Las canciones de ANAN
en Morir poquito, son al mismo tiempo un canto a lo
pequeño (Cosas inútiles), una oda a
lo invisible (In), a la ternura como
posibilidad (I like you), y al mismo
tiempo una invitación a la fortaleza (Abrir la piel) y a la rebeldía (Soy un animal). La pieza musical que da
nombre al rito entero funciona como una declaración de principios: “todo cambia
y yo voy primero en la fila de las metamorfosis”.
Conozco a
Natalia desde hace años y tengo una idea breve de los gustos que compartimos,
pero en un ejercicio de influencias no pedidas ni confirmadas, detrás de ANAN
escuchó propuestas tan variadas como la Laurie Anderson de Songs from the Bardo y Big Science; a la Bjork de Homogenic; a Descartes a Kant; a Coco Rosie y a Radiohead, sólo por mencionar
algunas.
En esta
ocasión, Morir poquito se presentó el
10 de abril en Pop Lolita, un espacio alternativo y cavernoso del centro de
Aguascalientes, usualmente invadido por el perreo, la pose, la inventadez y la
farandulería artística.
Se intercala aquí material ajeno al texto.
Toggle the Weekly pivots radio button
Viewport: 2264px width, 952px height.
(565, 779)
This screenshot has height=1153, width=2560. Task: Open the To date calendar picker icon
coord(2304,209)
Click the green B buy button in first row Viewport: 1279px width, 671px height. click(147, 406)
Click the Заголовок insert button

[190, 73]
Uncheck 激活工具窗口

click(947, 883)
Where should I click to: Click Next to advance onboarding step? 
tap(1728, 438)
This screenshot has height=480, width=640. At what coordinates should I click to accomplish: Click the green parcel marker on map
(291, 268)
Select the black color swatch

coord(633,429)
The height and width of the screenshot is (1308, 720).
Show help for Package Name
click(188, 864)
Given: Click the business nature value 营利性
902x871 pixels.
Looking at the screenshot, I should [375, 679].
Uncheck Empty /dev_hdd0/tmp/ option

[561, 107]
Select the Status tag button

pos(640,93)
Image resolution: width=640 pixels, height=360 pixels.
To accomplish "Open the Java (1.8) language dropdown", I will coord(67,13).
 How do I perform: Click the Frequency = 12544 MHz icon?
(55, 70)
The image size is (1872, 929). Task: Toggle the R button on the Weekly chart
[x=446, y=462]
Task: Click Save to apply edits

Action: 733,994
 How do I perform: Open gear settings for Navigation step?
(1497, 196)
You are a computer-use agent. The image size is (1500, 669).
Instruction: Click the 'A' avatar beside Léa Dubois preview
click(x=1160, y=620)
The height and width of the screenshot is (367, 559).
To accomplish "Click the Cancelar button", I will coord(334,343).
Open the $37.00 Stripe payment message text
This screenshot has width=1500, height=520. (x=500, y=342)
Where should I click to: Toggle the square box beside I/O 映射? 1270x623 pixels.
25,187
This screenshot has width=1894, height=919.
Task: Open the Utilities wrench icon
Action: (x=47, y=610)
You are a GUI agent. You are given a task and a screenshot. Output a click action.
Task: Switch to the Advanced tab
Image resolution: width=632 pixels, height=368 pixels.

En Pop Lolita hay exposiciones independientes, puestas
en escena inter y multidisciplinarias, tragos coquetos y sobre todo, ociosa
juventud.
Morir poquito es puesto en escena con participación de Natalia Gómez
(ANAN) y Daniela Jerez, ambas artistas escénicas maravillosas; y con la
colaboración de Remi Barrios (Hombre Árbol) en las percusiones.
Morir poquito no busca respuestas, sino espacios para sentir. Es una
experiencia que abraza la incertidumbre con ternura, que convierte el tránsito
en arte y la vulnerabilidad en fuerza. ANAN nos recuerda que hay belleza en el
desdoblamiento y placer en lo efímero. Morir, aquí, es también volver a nacer.